Le désespoir gagne Maria, mais c’est elle qui s’en va. Là encore, il ne la retient pas. L’amorce d’une thérapie de couple renforce la possible rupture. Au second rendez-vous chez la thérapeute, il se dérobe. Maria poursuit seule et se confronte d’abord à sa solitude, puis à sa peur d’être abandonnée, puis à la possibilité qu’une présence soutenante se présente à elle. Accepter ce holding (2) contenant, que lui offre sa thérapeute, est une expérience singulière pour Maria. Cela va lui ouvrir les portes d’une exploration nouvelle et répétée des scènes de la vie conjugale, qu’elle a traversées.
De mère en fille…
Un troisième temps décisif survient lorsqu’elle va rendre visite à sa propre mère. La grande force de Maria, c’est qu’elle se montre perméable à supporter différents niveaux de lecture de sa vie. Tantôt victime de son sort, tantôt actrice provocatrice, elle accepte de revisiter les épisodes conflictuels traversés avec Sigmund. L’échange mère-fille est éloquent. Nous découvrons la violence insue qu’elle adresse à sa fille. C’est un moment émouvant parce que sans doute pour la première fois, Maria le vit en s’autorisant à réellement réceptionner la charge maternelle agressive, c’est-à-dire en ne l’accueillant plus comme familière, comme du déjà connu, mais avec une reformulation calme des scuds maternels.

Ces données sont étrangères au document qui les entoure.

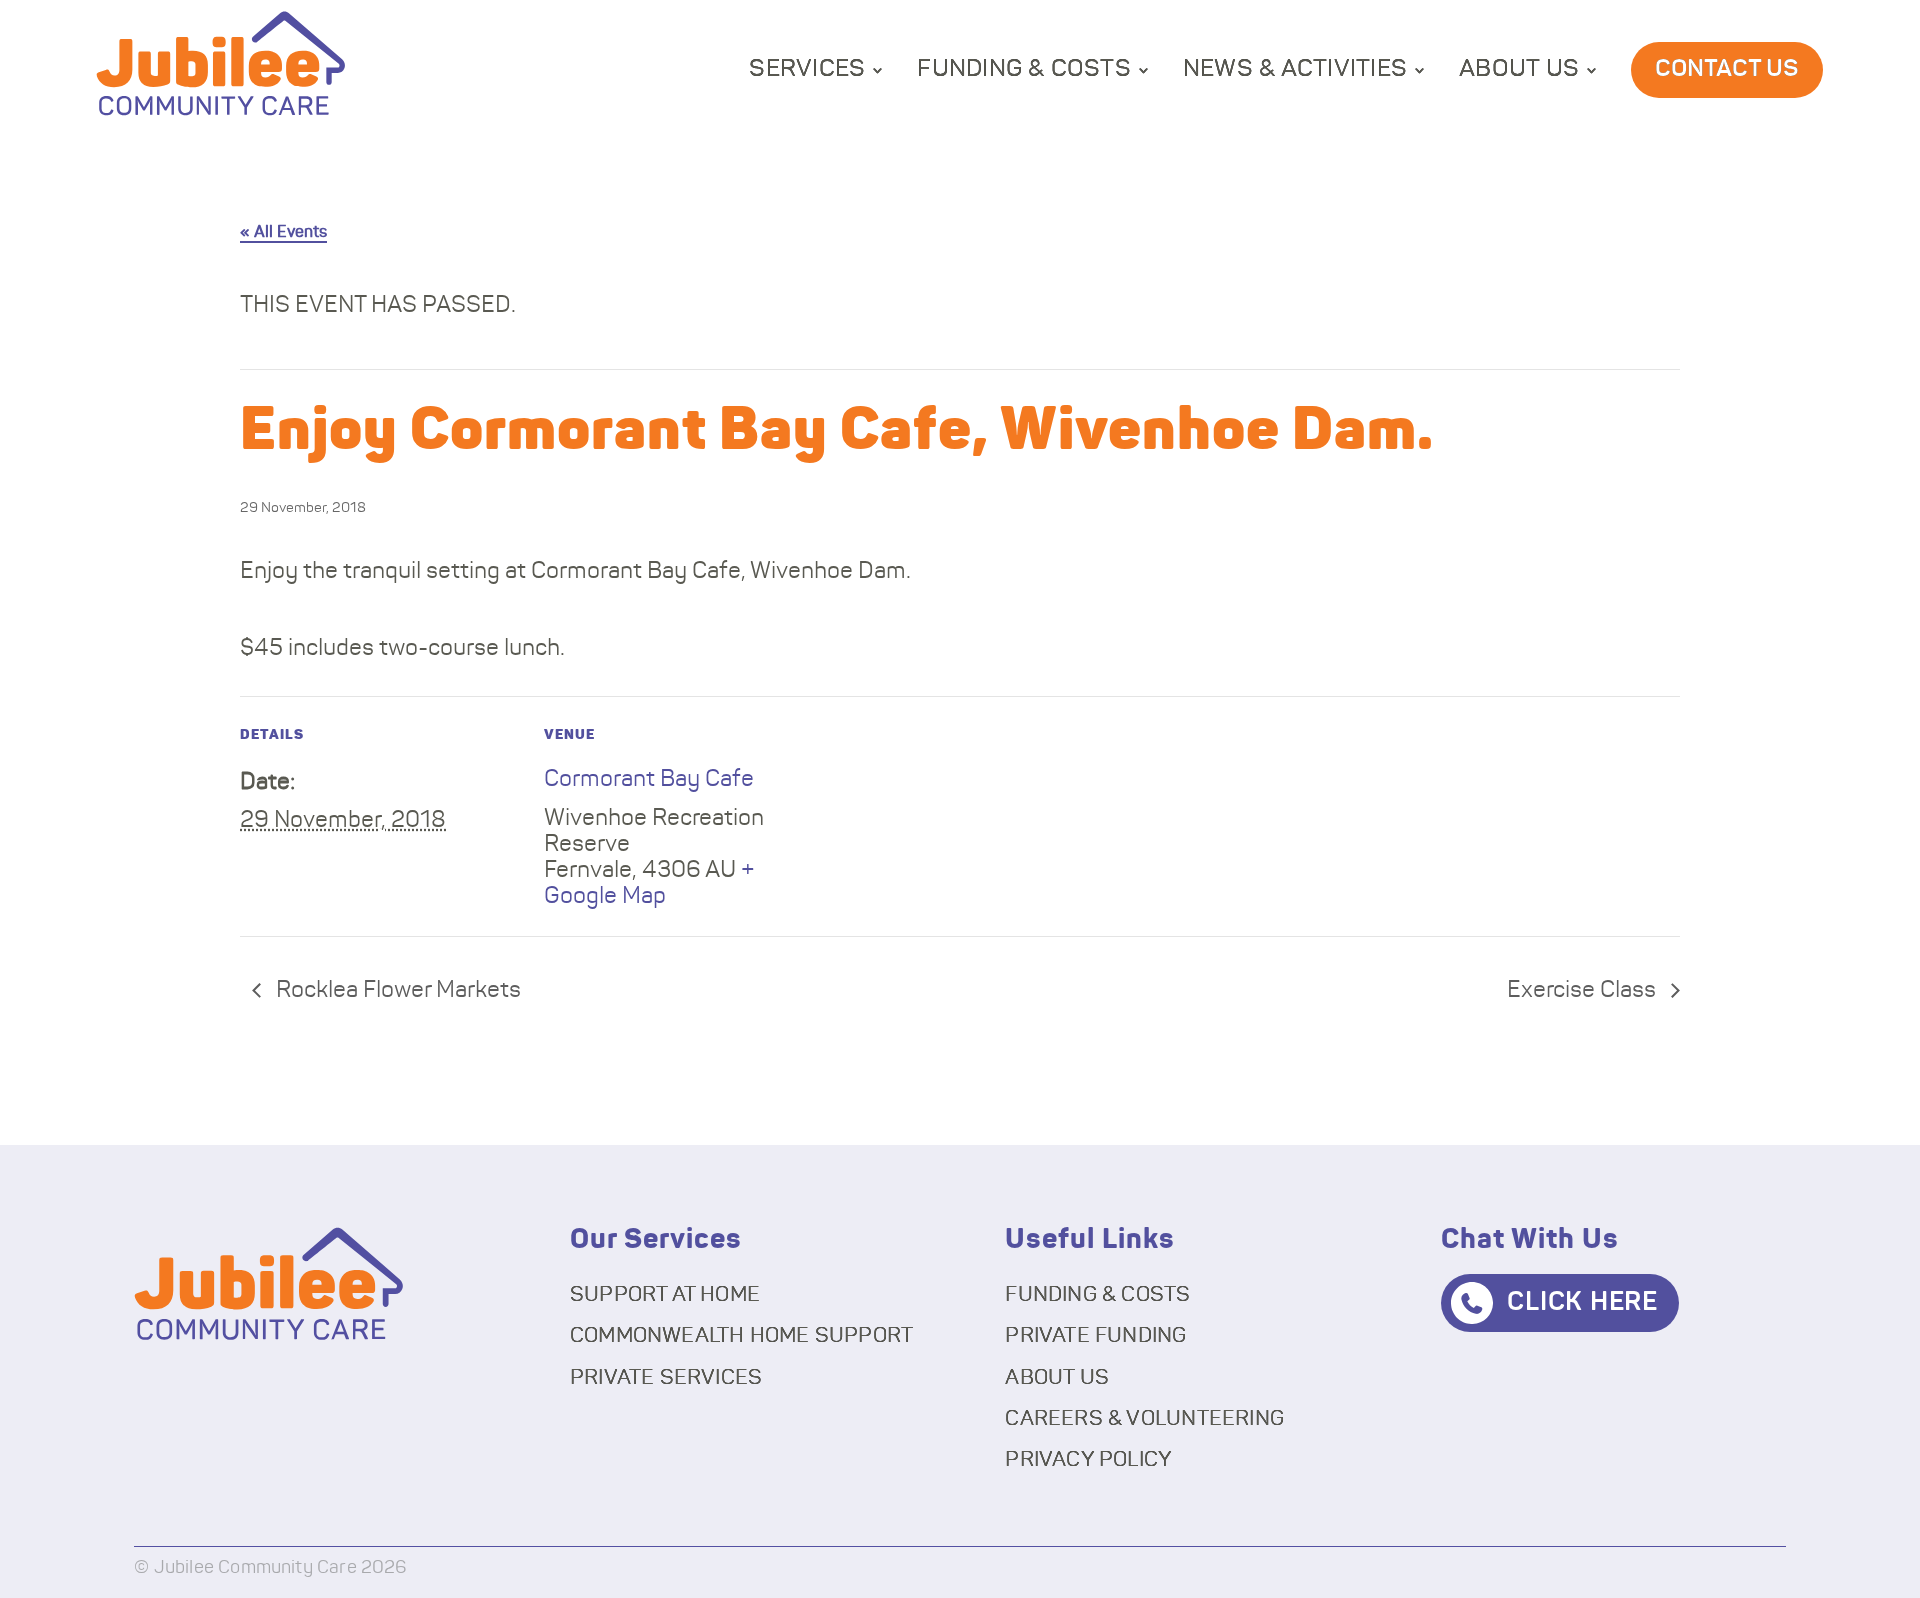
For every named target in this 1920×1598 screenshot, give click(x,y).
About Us (1519, 69)
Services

Désireuse de savoir « ce que nous apprenons de la crise, ce qu’elle nous enseigne », la cinéaste nous offre un témoignage exceptionnel à l’écran de l’extraction d’un dispositif défensif tellement rôdé qui semble s’originer dans la nuit des temps. La mère de Maria invoque le transgénérationnel de ces femmes fortes, qui ont lutté seules sans l’aide d’hommes forcément défaillants. Elle évoque sa propre mère tout autant que la fille ainée de Maria comme une lignée de femmes combattantes et combattives. L’écart se creuse lorsque Maria questionne sa mère sur sa capacité à recevoir. Renvoyée à son point aveugle, sa mère s’énerve et décide de partir, abandonnant sa fille à son questionnement. Maria a enfin débusqué une zone nouvelle à découvrir dans son existence. Elle n’avait pas eu accès à cet aspect de la lutte comme phénomène réactionnel. Elle perçoit ce que cela engendre de mortifère faute de pouvoir identifier combien la peur conduit sa vie depuis l’enfance. Un au-delà est désormais possible et les nombreux miroirs présents dans le film offrent désormais une image avec laquelle un dialogue nouveau peut s’opérer…
Daniel Charlemaine 50-50 Magazine
Sortie en salles le 18 juin 2025
1 Sigmund est le prénom de Freud, l’inventeur de la psychanalyse.
2 Le holding, concept du psychanalyste D. W. Winnicott pour désigner le portage contenant du nourrisson par le personnage maternant, qui lui assure une cohésion et une protection lui assurant le sentiment continu d’exister.